PUBLIC OBJECT

Files, Boilerplate, and Testability

I’m working on Okio’s multiplatform filesystem API. It introduces 3 main types:

  • Path: a value object that identifies a file or directory
  • FileMetadata: a value object that describes a file or directory, including its type and size
  • Filesystem: a service object to read and write files and directories

Plus two helpers:

  • FakeFilesystem: an in-memory Filesystem for fast and deterministic tests! Plus it makes it easy to confirm that you didn’t forget to close anything.
  • ForwardingFilesystem: decorates another Filesystem for observability, fault injection, or transformations.

I’m happy with how it’s shaping up.

Implicit and Explicit Dependencies

But I’m also anxious about how it compares to Kotlin’s JVM-only kotlin.io APIs. Let’s use it to write a million lines to a file:

  fun writeHellos(name: String) {
    File("hello1M.txt").bufferedWriter().use {
      for (i in 0 until 1_000_000) {
        it.write("$i hello, $name!\n")
      }
    }
  }

Doing the same thing in Okio is similar but it also needs the Filesystem.SYSTEM object. That clutters up the calling code:

  fun writeHellos(name: String) {
    Filesystem.SYSTEM.sink("hello1M.txt".toPath()).buffer().use {
      for (i in 0 until 1_000_000) {
        it.writeUtf8("$i hello, $name!\n")
      }
    }
  }

It would be so easy to get rid of this! We could just add a short extension function:

  fun Path.sink() = Filesystem.SYSTEM.sink(this)

But doing so harms testability because it hides the Filesystem.SYSTEM dependency.

‘Injecting’ the Filesystem

For testability, let’s avoid using Filesystem.SYSTEM directly.

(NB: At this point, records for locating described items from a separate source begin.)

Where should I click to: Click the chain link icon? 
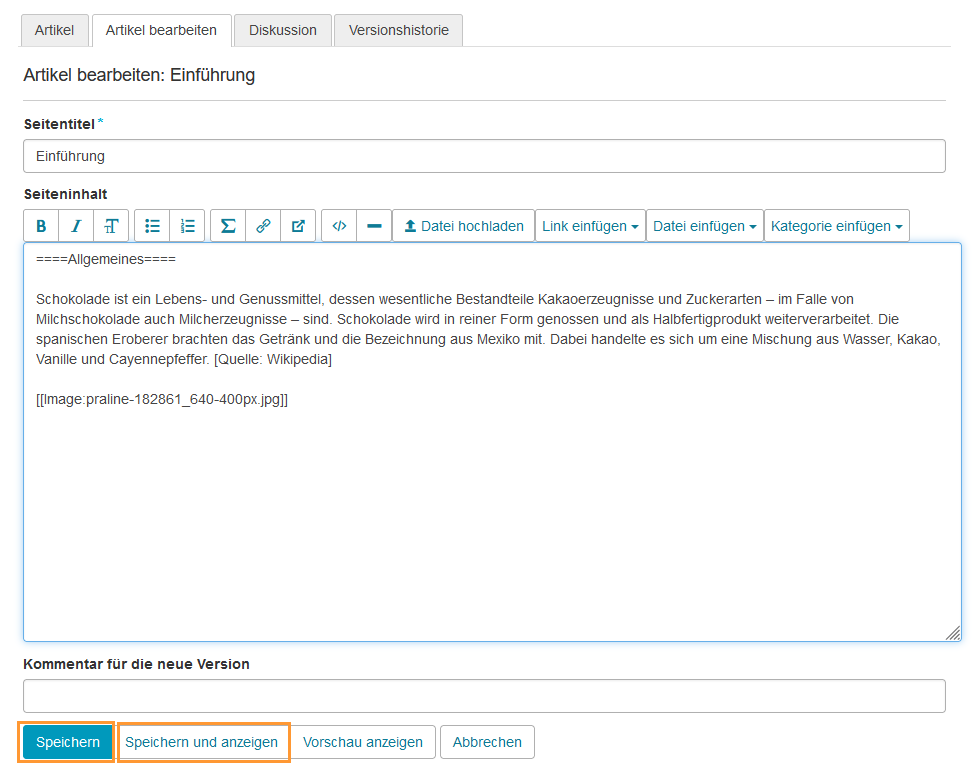263,226
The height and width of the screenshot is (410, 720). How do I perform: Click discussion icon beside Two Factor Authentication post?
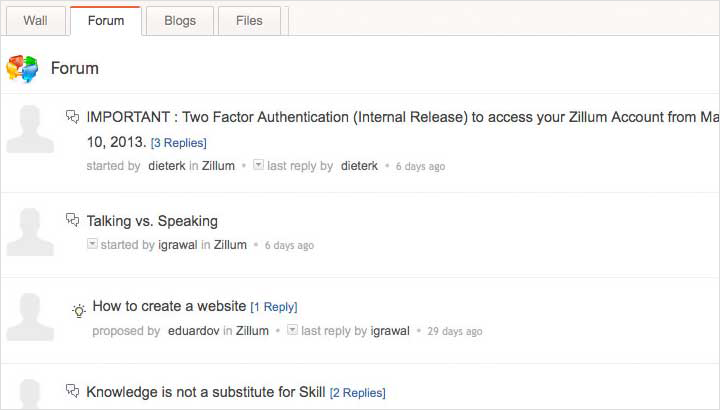tap(72, 117)
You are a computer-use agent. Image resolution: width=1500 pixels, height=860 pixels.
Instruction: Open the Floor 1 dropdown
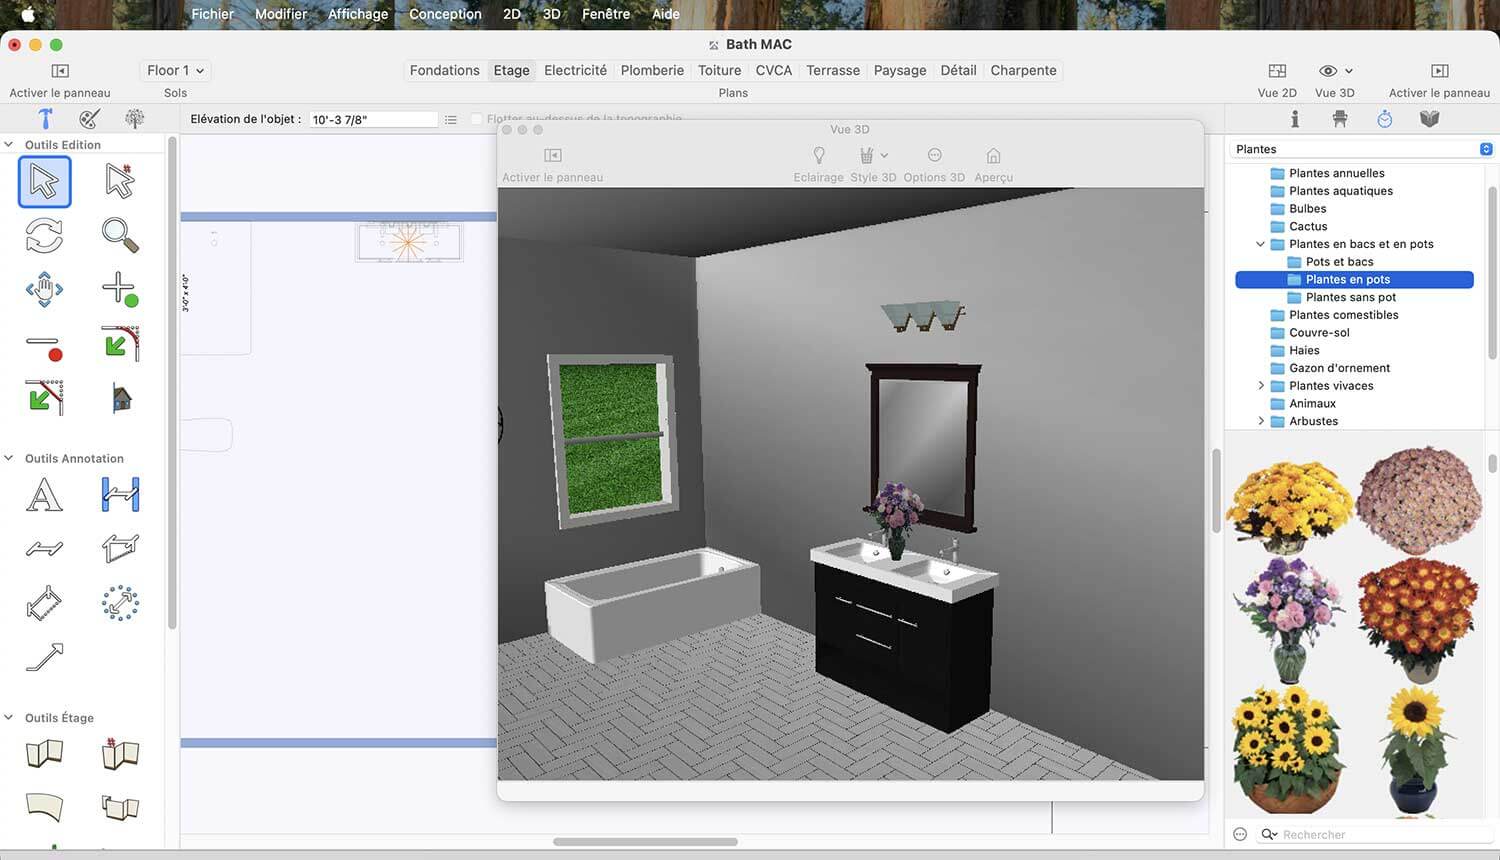pyautogui.click(x=175, y=70)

To get it into the writeHellos function we have to make it a constructor parameter of its enclosing class.

class HelloFileWriter(
  private val filesystem: Filesystem
) {
  fun writeHellos(name: String) {
    filesystem.sink("hello1M.txt".toPath()).buffer().use {
      for (i in 0 until 1_000_000) {
        it.writeUtf8("$i hello, $name!\n")
      }
    }
  }
}

From our main function we supply the real filesystem:

fun main(vararg args: String) {
  val helloFileWriter = HelloFileWriter(Filesystem.SYSTEM)
  helloFileWriter.writeHellos(args.single())
}

And in our test we supply a fake:

  @Test
  fun happyPath() {
    val filesystem = FakeFilesystem()
    val helloFileWriter = HelloFileWriter(filesystem)
    helloFileWriter.writeHellos("Jesse")
    assertThat(filesystem.metadata("hello1M.txt".toPath()).size)
      .isEqualTo(20_888_890L)
  }

Testability Traps

I expect that almost all Kotlin and Java I/O code is only tested against a real filesystem, if at all. It’s easy to start out making direct calls out to the filesystem, and awkward to undo that afterwards.

But testing against the real filesystem is incredibly shitty!

  • It’s slower.
  • It makes tests flaky. Are tests isolated from each other? What about for concurrent execution?
  • It risks damaging your development environment. Do your tests slowly fill up your hard drive? Or quickly erase it?
  • It can’t do fault injection. Can you test what happens when a write fails?
  • It can’t detect leaks. Can you confirm that every file opened was also closed?

Okio + Files

Okio’s Filesystem is coming soon. It’s small, multiplatform, and testable.